--- ESTRATTO DEL DOCUMENTO ---

La dotazione finanziaria per il 2020 per il credito di imposta degli investimenti pubblicitari su quotidiani, periodici e sulle emittenti televisive e radiofoniche passa da 60 a 85 milioni di euro. Analogamente, il credito di imposta per l’acquisto della carta dei giornali sale dall’8% al 10% della spesa sostenuta nel 2019, mentre il tetto di spesa massima è stato portato da 24 a 30 milioni.

Altre agevolazioni e semplificazioni sono state pensate anche per le imprese editrici di quotidiani e periodici destinatarie di contributi diretti di cui al Dlgs n. 70/2017.

Per queste ultime è stato disposto che, limitatamente al contributo dovuto per il 2019, i costi regolarmente rendicontati nel prospetto dei costi sottoposto a certificazione e presentato entro il 30 settembre 2020 possano essere pagati entro 60 giorni dall’incasso del saldo del contributo.

--- RECORD ELENCATI ---
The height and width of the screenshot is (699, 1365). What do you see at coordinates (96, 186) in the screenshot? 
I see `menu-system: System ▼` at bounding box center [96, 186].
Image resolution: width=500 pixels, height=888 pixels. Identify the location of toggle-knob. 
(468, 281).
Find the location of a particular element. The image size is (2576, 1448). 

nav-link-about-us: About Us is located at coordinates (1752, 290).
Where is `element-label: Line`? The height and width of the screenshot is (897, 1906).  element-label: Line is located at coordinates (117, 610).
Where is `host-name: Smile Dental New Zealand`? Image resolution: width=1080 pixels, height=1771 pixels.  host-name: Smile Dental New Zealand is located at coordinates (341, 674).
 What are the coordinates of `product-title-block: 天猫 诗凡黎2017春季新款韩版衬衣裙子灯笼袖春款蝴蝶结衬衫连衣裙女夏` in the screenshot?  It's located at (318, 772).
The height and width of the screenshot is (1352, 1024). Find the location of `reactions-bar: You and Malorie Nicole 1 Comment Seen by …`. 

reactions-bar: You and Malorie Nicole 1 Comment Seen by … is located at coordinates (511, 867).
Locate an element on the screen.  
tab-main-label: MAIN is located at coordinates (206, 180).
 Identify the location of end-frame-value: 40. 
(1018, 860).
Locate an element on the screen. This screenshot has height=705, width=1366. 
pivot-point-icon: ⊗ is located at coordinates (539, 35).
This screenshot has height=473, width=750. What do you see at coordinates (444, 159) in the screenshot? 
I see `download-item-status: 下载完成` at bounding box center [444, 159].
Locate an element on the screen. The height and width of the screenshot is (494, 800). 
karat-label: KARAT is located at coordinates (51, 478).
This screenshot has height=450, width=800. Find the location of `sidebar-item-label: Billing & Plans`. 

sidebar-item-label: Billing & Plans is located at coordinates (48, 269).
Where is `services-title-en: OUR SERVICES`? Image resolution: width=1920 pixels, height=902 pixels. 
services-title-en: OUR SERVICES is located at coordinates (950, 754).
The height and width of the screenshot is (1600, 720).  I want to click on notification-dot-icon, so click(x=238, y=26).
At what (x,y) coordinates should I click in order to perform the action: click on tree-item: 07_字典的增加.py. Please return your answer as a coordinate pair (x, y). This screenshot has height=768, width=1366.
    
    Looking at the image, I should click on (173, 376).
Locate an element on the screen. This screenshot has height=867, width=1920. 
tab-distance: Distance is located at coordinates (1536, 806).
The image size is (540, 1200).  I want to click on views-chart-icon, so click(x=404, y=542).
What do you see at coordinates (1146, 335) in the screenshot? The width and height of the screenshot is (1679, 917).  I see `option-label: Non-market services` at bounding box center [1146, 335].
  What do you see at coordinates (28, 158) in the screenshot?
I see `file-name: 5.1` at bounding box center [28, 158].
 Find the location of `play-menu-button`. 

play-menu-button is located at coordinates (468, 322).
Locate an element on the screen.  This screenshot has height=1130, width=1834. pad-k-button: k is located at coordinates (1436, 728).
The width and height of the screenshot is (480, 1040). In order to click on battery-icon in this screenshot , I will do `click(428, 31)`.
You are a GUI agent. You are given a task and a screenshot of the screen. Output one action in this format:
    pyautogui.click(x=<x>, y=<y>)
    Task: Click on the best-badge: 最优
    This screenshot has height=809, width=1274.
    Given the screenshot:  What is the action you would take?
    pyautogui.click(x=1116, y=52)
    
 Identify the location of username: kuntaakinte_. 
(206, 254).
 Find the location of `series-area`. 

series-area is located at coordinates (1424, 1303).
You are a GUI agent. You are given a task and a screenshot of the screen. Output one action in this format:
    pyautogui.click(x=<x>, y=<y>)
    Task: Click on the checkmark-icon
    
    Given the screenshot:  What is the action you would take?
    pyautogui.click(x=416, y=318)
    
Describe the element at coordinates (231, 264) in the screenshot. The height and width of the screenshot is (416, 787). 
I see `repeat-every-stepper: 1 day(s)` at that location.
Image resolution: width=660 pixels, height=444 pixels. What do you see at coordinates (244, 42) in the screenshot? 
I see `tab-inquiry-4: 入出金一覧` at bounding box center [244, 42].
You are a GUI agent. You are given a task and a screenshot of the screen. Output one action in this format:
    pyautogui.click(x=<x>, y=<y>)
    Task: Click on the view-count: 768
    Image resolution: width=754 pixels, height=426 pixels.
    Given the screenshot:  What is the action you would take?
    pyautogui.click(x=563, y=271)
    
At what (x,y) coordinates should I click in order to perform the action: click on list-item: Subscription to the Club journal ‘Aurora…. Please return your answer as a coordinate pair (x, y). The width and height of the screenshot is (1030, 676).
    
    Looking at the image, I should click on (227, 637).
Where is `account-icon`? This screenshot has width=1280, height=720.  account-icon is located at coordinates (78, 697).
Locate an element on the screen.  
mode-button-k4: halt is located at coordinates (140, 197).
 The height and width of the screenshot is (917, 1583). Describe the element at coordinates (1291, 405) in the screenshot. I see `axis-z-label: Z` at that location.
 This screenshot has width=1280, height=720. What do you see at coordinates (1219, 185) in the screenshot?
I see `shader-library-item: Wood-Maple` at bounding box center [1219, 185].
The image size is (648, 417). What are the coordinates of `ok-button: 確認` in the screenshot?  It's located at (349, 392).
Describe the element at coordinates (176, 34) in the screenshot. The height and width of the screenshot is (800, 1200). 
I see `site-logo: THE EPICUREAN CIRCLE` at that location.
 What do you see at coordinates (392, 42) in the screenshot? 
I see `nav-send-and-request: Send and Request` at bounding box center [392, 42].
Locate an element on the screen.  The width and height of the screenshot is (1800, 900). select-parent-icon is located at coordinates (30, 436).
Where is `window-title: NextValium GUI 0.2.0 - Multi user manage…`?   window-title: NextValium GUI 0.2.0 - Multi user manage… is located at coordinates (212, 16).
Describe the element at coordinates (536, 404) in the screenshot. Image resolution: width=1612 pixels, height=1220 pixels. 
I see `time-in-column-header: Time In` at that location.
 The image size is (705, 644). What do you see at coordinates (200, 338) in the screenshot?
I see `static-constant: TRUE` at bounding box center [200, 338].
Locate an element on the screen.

--- COMPITO 1 ---
Ricopia dall'estratto sulle agevolazioni per l'editoria il passo compreso tra "Per queste ultime" e "saldo del contributo.", estremi inclusi.
--- COMPITO 2 ---
Prosegui l'estratto sulle agevolazioni per l'editoria riportato sopra, riprendendo subito dopo la sua ultima frase.

--- RISPOSTA SCRITTA 1 ---
Per queste ultime è stato disposto che, limitatamente al contributo dovuto per il 2019, i costi regolarmente rendicontati nel prospetto dei costi sottoposto a certificazione e presentato entro il 30 settembre 2020 possano essere pagati entro 60 giorni dall’incasso del saldo del contributo.

--- RISPOSTA SCRITTA 2 ---
Sarà cura del revisore contabile, mediante apposita certificazione, dar conto dell’avvenuto pagamento dei costi nel suddetto termine, oltre che indicare l’utilizzo di strumenti di pagamento tracciabili.

Conversione Decreto Agosto. Slittamento acconto imposte

Il DL 104/2020 convertito, all’articolo 98, conferma la proroga al 30 aprile 2021 del termine di versamento della seconda o unica rata dell’acconto delle imposte sui redditi e dell’IRAP, dovuto per il periodo d’imposta successivo a quello in corso al 31 dicembre 2019.

Pertanto, per i cosiddetti soggetti “solari”, sia IRPEF che soggetti IRES, il termine di versamento è stato prorogato di 5 mesi, dal 30 novembre 2020 al 30 aprile 2021. Al contrario, invece, per i soggetti “non solari”, la proroga è effettiva soltanto per i periodi d’imposta “a cavallo” che si aprono in una data compresa tra il 2 gennaio 2020 e il 31 maggio 2020.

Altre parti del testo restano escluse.